__INSTRUCTIONS TO FOLLOW__:
Present every line of the records below as a numbered list, leaving out any blank lines.

__TASK DATA__:
** Start **

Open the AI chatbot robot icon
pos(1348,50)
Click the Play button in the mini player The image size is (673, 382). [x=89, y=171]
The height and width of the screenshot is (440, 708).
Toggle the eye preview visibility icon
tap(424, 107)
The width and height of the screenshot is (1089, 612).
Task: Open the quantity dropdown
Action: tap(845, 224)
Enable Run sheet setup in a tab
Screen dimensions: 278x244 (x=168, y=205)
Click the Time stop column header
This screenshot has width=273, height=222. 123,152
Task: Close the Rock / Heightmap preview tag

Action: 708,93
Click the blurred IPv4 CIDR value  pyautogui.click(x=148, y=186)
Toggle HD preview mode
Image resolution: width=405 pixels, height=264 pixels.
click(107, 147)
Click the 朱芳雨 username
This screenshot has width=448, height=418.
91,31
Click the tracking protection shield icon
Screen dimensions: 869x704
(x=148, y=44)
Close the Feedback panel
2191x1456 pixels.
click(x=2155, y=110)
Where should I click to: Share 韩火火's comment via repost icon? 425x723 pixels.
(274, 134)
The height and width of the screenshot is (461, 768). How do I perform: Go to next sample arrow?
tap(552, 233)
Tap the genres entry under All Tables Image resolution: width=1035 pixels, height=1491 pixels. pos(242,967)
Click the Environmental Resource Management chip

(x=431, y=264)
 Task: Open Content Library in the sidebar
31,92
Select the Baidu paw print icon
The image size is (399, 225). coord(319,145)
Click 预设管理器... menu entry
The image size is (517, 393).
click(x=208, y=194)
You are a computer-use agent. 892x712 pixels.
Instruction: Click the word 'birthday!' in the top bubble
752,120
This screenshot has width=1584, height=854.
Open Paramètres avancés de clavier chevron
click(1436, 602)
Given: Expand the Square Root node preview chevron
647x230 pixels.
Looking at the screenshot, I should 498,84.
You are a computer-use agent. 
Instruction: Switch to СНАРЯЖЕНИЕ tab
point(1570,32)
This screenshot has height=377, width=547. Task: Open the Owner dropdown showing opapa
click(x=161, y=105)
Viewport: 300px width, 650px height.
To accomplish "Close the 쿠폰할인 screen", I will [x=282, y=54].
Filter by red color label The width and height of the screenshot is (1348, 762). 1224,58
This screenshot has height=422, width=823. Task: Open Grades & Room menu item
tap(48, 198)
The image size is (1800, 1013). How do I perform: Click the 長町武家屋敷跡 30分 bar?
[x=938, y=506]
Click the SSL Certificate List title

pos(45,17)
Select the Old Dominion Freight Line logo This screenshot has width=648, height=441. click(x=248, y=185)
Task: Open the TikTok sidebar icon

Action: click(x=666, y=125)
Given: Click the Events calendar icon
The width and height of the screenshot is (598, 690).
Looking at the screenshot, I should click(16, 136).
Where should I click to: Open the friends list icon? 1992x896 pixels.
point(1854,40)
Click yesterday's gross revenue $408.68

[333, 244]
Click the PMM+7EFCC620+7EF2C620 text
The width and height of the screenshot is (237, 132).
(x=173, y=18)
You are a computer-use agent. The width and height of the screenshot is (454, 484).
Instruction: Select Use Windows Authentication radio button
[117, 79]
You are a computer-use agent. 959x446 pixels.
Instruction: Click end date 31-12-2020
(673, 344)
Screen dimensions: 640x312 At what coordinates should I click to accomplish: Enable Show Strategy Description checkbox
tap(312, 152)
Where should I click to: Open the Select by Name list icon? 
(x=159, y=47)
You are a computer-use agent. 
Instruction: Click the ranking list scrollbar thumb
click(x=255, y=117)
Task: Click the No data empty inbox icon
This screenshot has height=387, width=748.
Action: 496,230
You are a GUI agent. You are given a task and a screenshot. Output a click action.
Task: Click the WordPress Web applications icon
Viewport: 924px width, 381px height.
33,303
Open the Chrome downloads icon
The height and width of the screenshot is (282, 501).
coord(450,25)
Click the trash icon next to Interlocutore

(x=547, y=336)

** End **

__REPLY TO THE EXERCISE__:
1. Open the AI chatbot robot icon
2. pos(1348,50)
3. Click the Play button in the mini player The image size is (673, 382). [x=89, y=171]
4. The height and width of the screenshot is (440, 708).
5. Toggle the eye preview visibility icon
6. tap(424, 107)
7. The width and height of the screenshot is (1089, 612).
8. Task: Open the quantity dropdown
9. Action: tap(845, 224)
10. Enable Run sheet setup in a tab
11. Screen dimensions: 278x244 (x=168, y=205)
12. Click the Time stop column header
13. This screenshot has width=273, height=222. 123,152
14. Task: Close the Rock / Heightmap preview tag
15. Action: 708,93
16. Click the blurred IPv4 CIDR value  pyautogui.click(x=148, y=186)
17. Toggle HD preview mode
18. Image resolution: width=405 pixels, height=264 pixels.
19. click(107, 147)
20. Click the 朱芳雨 username
21. This screenshot has width=448, height=418.
22. 91,31
23. Click the tracking protection shield icon
24. Screen dimensions: 869x704
25. (x=148, y=44)
26. Close the Feedback panel
27. 2191x1456 pixels.
28. click(x=2155, y=110)
29. Where should I click to: Share 韩火火's comment via repost icon? 425x723 pixels.
30. (274, 134)
31. The height and width of the screenshot is (461, 768). How do I perform: Go to next sample arrow?
32. tap(552, 233)
33. Tap the genres entry under All Tables Image resolution: width=1035 pixels, height=1491 pixels. pos(242,967)
34. Click the Environmental Resource Management chip
35. (x=431, y=264)
36.  Task: Open Content Library in the sidebar
37. 31,92
38. Select the Baidu paw print icon
39. The image size is (399, 225). coord(319,145)
40. Click 预设管理器... menu entry
41. The image size is (517, 393).
42. click(x=208, y=194)
43. You are a computer-use agent. 892x712 pixels.
44. Instruction: Click the word 'birthday!' in the top bubble
45. 752,120
46. This screenshot has width=1584, height=854.
47. Open Paramètres avancés de clavier chevron
48. click(1436, 602)
49. Given: Expand the Square Root node preview chevron
50. 647x230 pixels.
51. Looking at the screenshot, I should 498,84.
52. You are a computer-use agent. 
53. Instruction: Switch to СНАРЯЖЕНИЕ tab
54. point(1570,32)
55. This screenshot has height=377, width=547. Task: Open the Owner dropdown showing opapa
56. click(x=161, y=105)
57. Viewport: 300px width, 650px height.
58. To accomplish "Close the 쿠폰할인 screen", I will [x=282, y=54].
59. Filter by red color label The width and height of the screenshot is (1348, 762). 1224,58
60. This screenshot has height=422, width=823. Task: Open Grades & Room menu item
61. tap(48, 198)
62. The image size is (1800, 1013). How do I perform: Click the 長町武家屋敷跡 30分 bar?
63. [x=938, y=506]
64. Click the SSL Certificate List title
65. pos(45,17)
66. Select the Old Dominion Freight Line logo This screenshot has width=648, height=441. click(x=248, y=185)
67. Task: Open the TikTok sidebar icon
68. Action: click(x=666, y=125)
69. Given: Click the Events calendar icon
70. The width and height of the screenshot is (598, 690).
71. Looking at the screenshot, I should click(16, 136).
72. Where should I click to: Open the friends list icon? 1992x896 pixels.
73. point(1854,40)
74. Click yesterday's gross revenue $408.68
75. [333, 244]
76. Click the PMM+7EFCC620+7EF2C620 text
77. The width and height of the screenshot is (237, 132).
78. (x=173, y=18)
79. You are a computer-use agent. The width and height of the screenshot is (454, 484).
80. Instruction: Select Use Windows Authentication radio button
81. [117, 79]
82. You are a computer-use agent. 959x446 pixels.
83. Instruction: Click end date 31-12-2020
84. (673, 344)
85. Screen dimensions: 640x312 At what coordinates should I click to accomplish: Enable Show Strategy Description checkbox
86. tap(312, 152)
87. Where should I click to: Open the Select by Name list icon? 
88. (x=159, y=47)
89. You are a computer-use agent. 
90. Instruction: Click the ranking list scrollbar thumb
91. click(x=255, y=117)
92. Task: Click the No data empty inbox icon
93. This screenshot has height=387, width=748.
94. Action: 496,230
95. You are a GUI agent. You are given a task and a screenshot. Output a click action.
96. Task: Click the WordPress Web applications icon
97. Viewport: 924px width, 381px height.
98. 33,303
99. Open the Chrome downloads icon
100. The height and width of the screenshot is (282, 501).
101. coord(450,25)
102. Click the trash icon next to Interlocutore
103. (x=547, y=336)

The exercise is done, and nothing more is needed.